Cuando la zona delantera del zapato se desgasta más rápidamente, puede indicar que existe una mayor carga en la fase de impulso de la marcha.

Este patrón suele observarse con mayor frecuencia en personas que realizan actividad deportiva o en quienes caminan con mayor apoyo en la parte delantera del pie.


Algo importante: el desgaste del zapato no siempre refleja tu pisada real

Aunque observar el desgaste del calzado puede aportar información interesante, no es un método diagnóstico fiable por sí solo.

El patrón de desgaste también puede depender de otros factores como:

  • el tipo de calzado utilizado

  • el terreno por el que caminamos

  • el peso corporal

  • el tiempo de uso del zapato

  • la actividad física habitual

Por este motivo, para analizar realmente la forma de caminar es recomendable realizar un estudio biomecánico de la pisada, que permite evaluar cómo se distribuyen las presiones del pie durante la marcha.

En algunos casos, cuando existe una alteración biomecánica, puede ser necesario utilizar plantillas personalizadas diseñadas tras un estudio de la pisada, que ayudan a mejorar la distribución de cargas y prevenir lesiones. Puedes conocer más sobre este tratamiento en nuestro artículo sobre
https://clinicagloriagarcia.es/la-importancia-del-uso-de-plantillas/


El calzado también influye en la forma de caminar

El tipo de calzado que utilizamos puede modificar la biomecánica del pie y afectar a la forma en la que se reparten las presiones durante la marcha.

Por ejemplo, algunos tipos de calzado permiten mayor libertad de movimiento del pie y favorecen una pisada más natural.

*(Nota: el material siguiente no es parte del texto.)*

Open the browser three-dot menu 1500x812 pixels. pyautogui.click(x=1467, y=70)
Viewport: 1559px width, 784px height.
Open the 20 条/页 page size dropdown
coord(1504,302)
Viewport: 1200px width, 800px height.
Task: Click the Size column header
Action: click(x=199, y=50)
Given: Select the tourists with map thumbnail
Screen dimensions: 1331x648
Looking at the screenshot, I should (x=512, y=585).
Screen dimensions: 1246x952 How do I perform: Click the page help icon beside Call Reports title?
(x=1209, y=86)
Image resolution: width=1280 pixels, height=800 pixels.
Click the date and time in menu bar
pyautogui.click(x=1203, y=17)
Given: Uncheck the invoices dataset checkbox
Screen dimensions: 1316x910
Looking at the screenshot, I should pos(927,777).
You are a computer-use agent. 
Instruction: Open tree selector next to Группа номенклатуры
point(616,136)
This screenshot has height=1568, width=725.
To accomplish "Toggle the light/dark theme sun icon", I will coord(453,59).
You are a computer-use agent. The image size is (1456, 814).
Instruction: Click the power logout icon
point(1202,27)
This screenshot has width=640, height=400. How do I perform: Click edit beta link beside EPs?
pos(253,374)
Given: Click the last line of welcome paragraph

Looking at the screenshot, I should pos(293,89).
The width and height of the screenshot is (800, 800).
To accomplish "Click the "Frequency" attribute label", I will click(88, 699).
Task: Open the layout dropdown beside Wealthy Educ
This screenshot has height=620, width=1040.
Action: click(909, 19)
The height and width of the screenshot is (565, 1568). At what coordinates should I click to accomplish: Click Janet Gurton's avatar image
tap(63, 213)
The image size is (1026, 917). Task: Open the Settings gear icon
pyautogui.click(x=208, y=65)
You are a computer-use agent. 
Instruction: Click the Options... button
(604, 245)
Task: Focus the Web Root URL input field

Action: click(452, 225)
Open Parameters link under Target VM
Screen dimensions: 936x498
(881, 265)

Si te interesa este tema, puedes leer nuestro artículo sobre
https://clinicagloriagarcia.es/el-calzado-barefoot-y-los-beneficios-de-caminar-descalzo-una-nueva-forma-de-cuidar-tus-pies/

Además, los especialistas recuerdan que elegir correctamente el calzado es clave para prevenir problemas en los pies y alteraciones en la marcha, tal como señala el Consejo General de Colegios Oficiales de Podólogos en su blog:
https://pontuspiesenbuenasmanos.cgcop.es/2020/08/31/todo-el-peso-de-la-vuelta-al-cole-recae-sobre-los-pies-de-los-ninos-y-ninas/


¿Cuándo deberías consultar con un podólogo?

Es recomendable acudir a una valoración podológica si observas que tus zapatos:

  • se desgastan de forma muy desigual

  • se deterioran rápidamente en una zona concreta

  • presentan un desgaste muy marcado en el interior o exterior

También es aconsejable consultar si aparecen molestias al caminar o si existe dolor en pies, rodillas o espalda.

Mantener una buena salud del pie es clave para prevenir muchas molestias y mejorar la calidad de vida. En nuestro blog también puedes encontrar otros consejos para cuidar tus pies en este artículo sobre
https://clinicagloriagarcia.es/manten-tus-pies-en-movimiento-la-importancia-de-los-estiramientos/


Conclusión

Los zapatos pueden contar una historia sobre nuestra forma de caminar. Observar el desgaste de la suela puede ofrecer pistas sobre la distribución de las cargas y posibles alteraciones biomecánicas.

Sin embargo, para conocer realmente cómo funciona tu pisada, lo más recomendable es realizar un estudio biomecánico completo, que permita detectar alteraciones, prevenir lesiones y mejorar la salud del pie a largo plazo.